My latest Mind and Matter column in the Wall Street Journal is about parabolas, the evolution of throwing and angry birds:

The spectacular trajectory of the Angry Birds computer game, from obscure Finnish iPhone app to global ubiquity-there are board games, maybe even movies in the works-is probably inexplicable. Of course it’s cheap and charming, but such catapulting success must owe a lot to serendipitous, word-of-mouth luck. Yet, prompted by my friend Trey Ratcliff, who created the gaming-camera app 100 Cameras in 1, I’ve been musing on whether there’s an evolutionary aspect to its allure.

RIDLEY BIRDS

 

To play Angry Birds, you must use a catapult to lob little birds at structures in the hope of knocking them down on pigs. It’s the verb “lob” that intrigues me. There is something much more satisfactory about an object tracing a parabolic ballistic trajectory through space towards its target than either following a straight line or propelling itself.

Predicting parabolas is something humans just seem to find intriguing.
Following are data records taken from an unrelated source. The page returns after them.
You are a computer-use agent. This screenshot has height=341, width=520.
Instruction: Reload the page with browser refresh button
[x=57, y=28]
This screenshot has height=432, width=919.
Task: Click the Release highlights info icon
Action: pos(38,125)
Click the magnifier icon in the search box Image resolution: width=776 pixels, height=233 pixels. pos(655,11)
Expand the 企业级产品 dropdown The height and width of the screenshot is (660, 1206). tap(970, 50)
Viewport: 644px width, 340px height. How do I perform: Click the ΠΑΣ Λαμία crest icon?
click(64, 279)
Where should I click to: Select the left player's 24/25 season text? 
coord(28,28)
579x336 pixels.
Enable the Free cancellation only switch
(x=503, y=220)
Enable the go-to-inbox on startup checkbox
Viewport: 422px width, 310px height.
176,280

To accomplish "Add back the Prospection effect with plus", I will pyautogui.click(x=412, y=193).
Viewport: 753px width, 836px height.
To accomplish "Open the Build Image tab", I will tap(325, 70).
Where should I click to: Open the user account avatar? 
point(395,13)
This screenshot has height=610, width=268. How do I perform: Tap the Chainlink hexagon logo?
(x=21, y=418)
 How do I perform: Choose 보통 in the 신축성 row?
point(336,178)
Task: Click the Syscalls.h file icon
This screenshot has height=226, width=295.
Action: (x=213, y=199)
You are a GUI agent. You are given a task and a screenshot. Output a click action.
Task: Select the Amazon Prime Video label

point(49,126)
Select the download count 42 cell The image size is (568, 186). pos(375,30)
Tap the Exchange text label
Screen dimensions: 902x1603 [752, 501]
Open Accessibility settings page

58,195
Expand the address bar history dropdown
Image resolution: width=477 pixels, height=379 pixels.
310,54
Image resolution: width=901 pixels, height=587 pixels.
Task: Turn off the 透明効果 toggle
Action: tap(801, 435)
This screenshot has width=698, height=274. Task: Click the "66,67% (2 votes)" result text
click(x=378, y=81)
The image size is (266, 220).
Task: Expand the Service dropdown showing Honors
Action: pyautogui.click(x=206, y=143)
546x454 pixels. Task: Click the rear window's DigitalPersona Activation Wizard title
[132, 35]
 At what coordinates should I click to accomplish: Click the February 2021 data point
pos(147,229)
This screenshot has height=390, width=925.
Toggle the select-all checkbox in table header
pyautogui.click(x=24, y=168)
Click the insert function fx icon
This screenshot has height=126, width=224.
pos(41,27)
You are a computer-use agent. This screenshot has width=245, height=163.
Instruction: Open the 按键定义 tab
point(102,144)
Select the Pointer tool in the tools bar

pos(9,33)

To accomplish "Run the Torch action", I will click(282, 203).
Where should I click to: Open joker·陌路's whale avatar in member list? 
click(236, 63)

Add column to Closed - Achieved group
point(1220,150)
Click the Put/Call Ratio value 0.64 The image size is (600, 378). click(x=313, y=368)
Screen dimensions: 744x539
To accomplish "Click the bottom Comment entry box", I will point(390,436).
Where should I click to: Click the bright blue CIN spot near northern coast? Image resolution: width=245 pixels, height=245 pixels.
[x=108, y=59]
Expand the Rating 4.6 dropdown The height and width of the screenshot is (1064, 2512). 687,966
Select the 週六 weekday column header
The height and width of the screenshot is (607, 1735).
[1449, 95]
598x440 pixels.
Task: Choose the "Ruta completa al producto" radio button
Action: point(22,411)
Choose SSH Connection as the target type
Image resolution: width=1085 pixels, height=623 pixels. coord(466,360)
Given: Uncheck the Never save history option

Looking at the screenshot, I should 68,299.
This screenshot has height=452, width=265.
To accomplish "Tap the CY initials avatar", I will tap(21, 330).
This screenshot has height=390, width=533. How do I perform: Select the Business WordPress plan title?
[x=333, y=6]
How else do you explain golf? Or the awe in which we hold good quarterbacks in football and good spin bowlers in cricket? Our bodies are uniquely good at throwing things at targets. The trajectory must be prefigured in the brain before the projectile leaves the fingers. Our shoulders rotate, our scapulas slide, our pelvises pivot, our arms flex and our fingers extend.

RIDLEY BIRDS

 

With the exception of the archer fish, which knocks insects off leaves with well-aimed jets of water, no other animal uses parabolic trajectories. A chameleon darts out its tongue in a straight line. A dog likes catching a ball but could not begin to throw it. No animal has a throwing limb like us. A chimpanzee chucks rocks and branches when angry but usually underarm and with the random aim of a human toddler. The closest any bird-angry or not-comes to throwing is the Egyptian vulture trying to break ostrich eggs by strewing rocks in their general direction. The parabolic ballista is ours alone.

Until 10,000 years ago, most or even all human beings relied on this talent for gathering at least some of their food-by killing it at a distance. With the arrow, the spear thrower, the blowpipe, the boomerang, the sling, the harpoon and the thrown rock, we were killing prey from fish to birds to mammoths. Not to mention each other.

RIDLEY BIRDS

 

The biologists Paul Bingham and Joanne Souza have argued that the ability to deal death at a distance was crucial to the development of society, because with a well-aimed throw it was now easy for even weak individuals to punish those who abused their position. Not for nothing did Damon Runyon call guns “equalizers.'”

Yet throwing projectiles may be a feature of comparatively recent human evolution. For our own race of Homo sapiens, throwing rocks dates back only 80,000 years or so in Africa. By contrast, the skeletons of Neanderthals-our doomed cousins who lived in Europe till 30,000 years ago-show a high frequency of fractures that roughly mirror the kinds of breaks rodeo riders sustain. This suggests that they were getting close to their big-game prey, stabbing horses, reindeer, bears and rhinos with spears, rather than throwing javelins at them.

Moreover, modern baseball pitchers show a characteristic backward displacement of the shoulder joint-usually only on one side. So do the skeletons of early modern European hunter-gatherers, according to Jill Rhodes and Steven Churchill of Duke University, but not Neanderthals. They apparently had no “throwing arm.”

Imagine how much keener the joy of the throw if the prize was food after a day of hunger. No wonder we still love to experience the thrill of a well-launched parabolic projectile-even a cartoon of an angry bird.